— start —

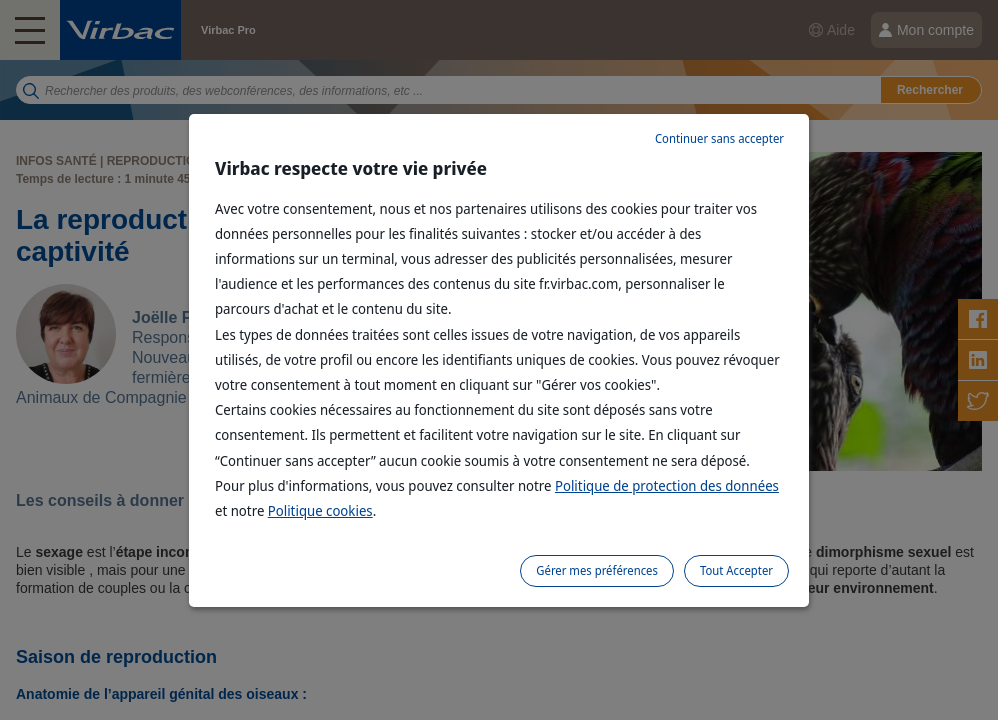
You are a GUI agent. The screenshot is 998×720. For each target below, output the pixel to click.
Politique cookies (320, 510)
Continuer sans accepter (719, 138)
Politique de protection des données (667, 485)
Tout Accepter (736, 570)
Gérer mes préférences (597, 570)
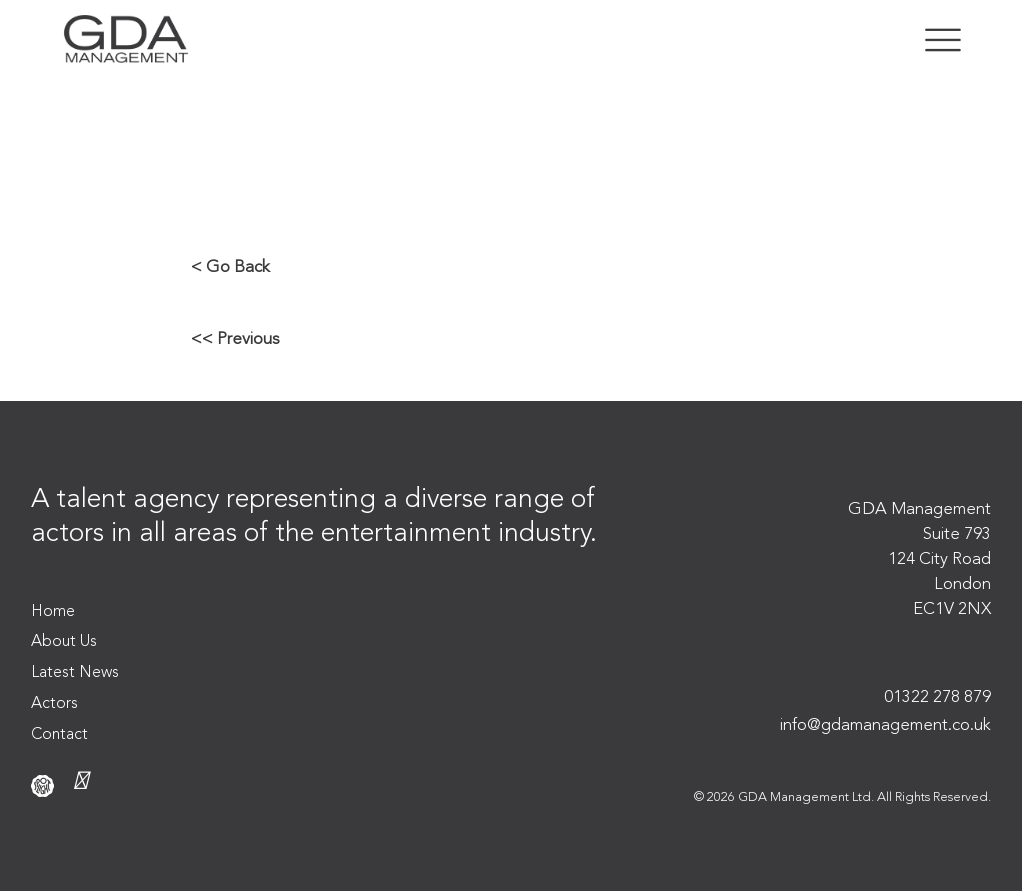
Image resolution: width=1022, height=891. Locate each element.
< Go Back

— end —

• What is being asked
Copy out every line above word for word, leaving out the pictures.

• Reply to the task
You are a GUI agent. The screenshot is 998×720. For each target below, output the pixel to click.
Politique cookies (320, 510)
Continuer sans accepter (719, 138)
Politique de protection des données (667, 485)
Tout Accepter (736, 570)
Gérer mes préférences (597, 570)
Image resolution: width=1022, height=891. Locate each element.
< Go Back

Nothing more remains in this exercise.